The simplest development flow with AI that works
A simple, yet powerful way to leverage AI in your day-to-day without getting into steep learning curve of tools and processes.
AI tools for development evolve at a ridiculous pace. Every week there’s a new workflow, a new “ultimate” method, and a dozen opinions about how you should use them. Some are brilliant but complex. Some require a steep learning curve. Some feel like learning another profession just to write code.
It’s nearly impossible to both work and track this wildfire of innovation at the same time.
So here’s a practical alternative: a simple flow that works with any AI coding tool—VS Code + Copilot, Cursor, Claude Code, Antigravity, whatever. It takes 10 minutes to understand, and if you follow it, your speed and clarity go up immediately. It is battle-tested across real tasks, real teams, and real deadlines.
This flow doesn’t require mastering a special method or memorizing prompts. It mirrors how modern software engineering is quietly changing: less typing, more thinking; less magic, more structure.
Let’s get to it.
1. Start with a brief
Before touching an AI tool, write a short brief. Don’t overthink it. You can do it yourself or ask product to draft it. The goal is clarity, not poetry.
Something like this:
# Brief Title
Short basic description of the brief. What it should do and what’s the goal.
## User flows
1. User should be able to ...
2. User should do ...
3. ...
## Technical details
1. Database schema should have additional fields
2. Changes in controller method
3. ...
Add any necessary screenshots. Save it as brief.md.
This document becomes the anchor for the entire session. Without it, you and the AI drift.
2. Move to planning mode
Open your environment of choice—VS Code + Copilot, Cursor, Claude Code, anything—and give it the brief.

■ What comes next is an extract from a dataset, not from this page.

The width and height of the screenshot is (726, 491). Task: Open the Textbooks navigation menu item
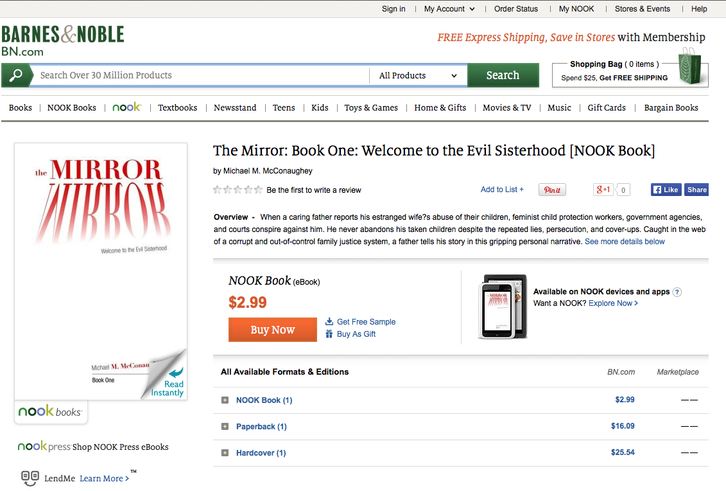(177, 108)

Now comes the critical step: planning mode.
Most AI tools have this mode. This is where the real work happens today.
Modern software engineering is increasingly about shaping correct abstractions, preparing schema changes, mapping flows across services, and making sure everything fits. AI will write the code, but you have to direct it correctly.
Switch your tool into planning mode and ask it to generate a plan for the change:
Here’s the brief @<link-to-brief.md> that we are going to work on. We are going to start with the backend. Analyze the brief, review the relevant files and suggest the implementation plan.
Review it carefully.
If your change spans multiple projects—frontend, backend, micro-services—split it into phases. Plan the backend first, review it, implement it. Then plan the frontend part and implement it. Divide and conquer keeps the AI focused and the output clean.

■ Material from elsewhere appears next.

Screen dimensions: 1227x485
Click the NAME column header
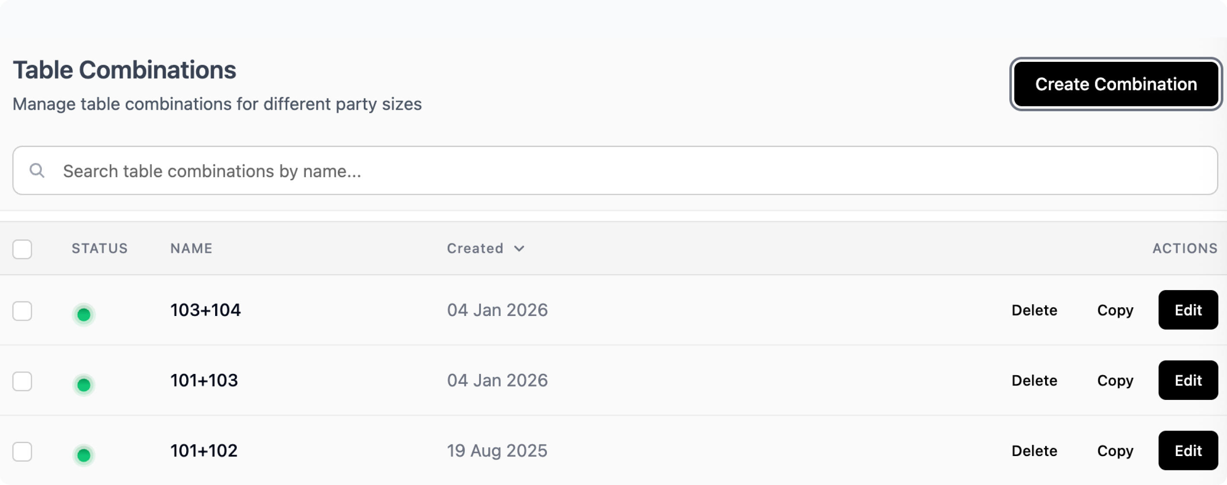point(191,249)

Once the plan feels solid, pause and ask the agent to review its own plan again. It often catches its own mistakes. That’s free quality assurance.
When everything makes sense, move forward.
3. Implement tests as a source of truth
Ask the tool to write tests before writing any actual implementation. This forces clarity and catches misunderstandings early.
Then stop.
Review the tests like you would review a junior developer’s work.
This rule matters: when AI writes your code and AI writes your tests, there is no ground truth. You must treat the tests as if you wrote them and your name is on the PR.
Once the tests look accurate and cover the right behavior, tell the AI to proceed with implementation.
4. Review the implementation like a real code review
AI will give you code quickly, sometimes brilliantly, sometimes recklessly. Go through it with the same attention you’d give a new intern’s pull request.
If something’s off, start another loop:
plan → implementation → review
Repeat as needed. It’s efficient and keeps everything aligned with your brief.
You’ll notice something interesting: the time you spend is no longer on typing code but on thinking through the system.
In other words, the part you were hired for.
Conclusion
This flow is simple, but it’s powerful.
Your attention shifts to the parts of engineering that actually matter—problem definition, careful planning, architecture, correctness. Code writing becomes a commodity job handled by the machine, and it’s only getting better.
The key is to treat the plan and the tests as your source of truth. Everything else is implementation detail.
If you follow this loop, your development cycle improves dramatically—easily 4× faster, often more, and the output stays solid.
AI is not replacing developers. It’s replacing typing. The real work is still thinking. And this flow gives you the cleanest way to do exactly that.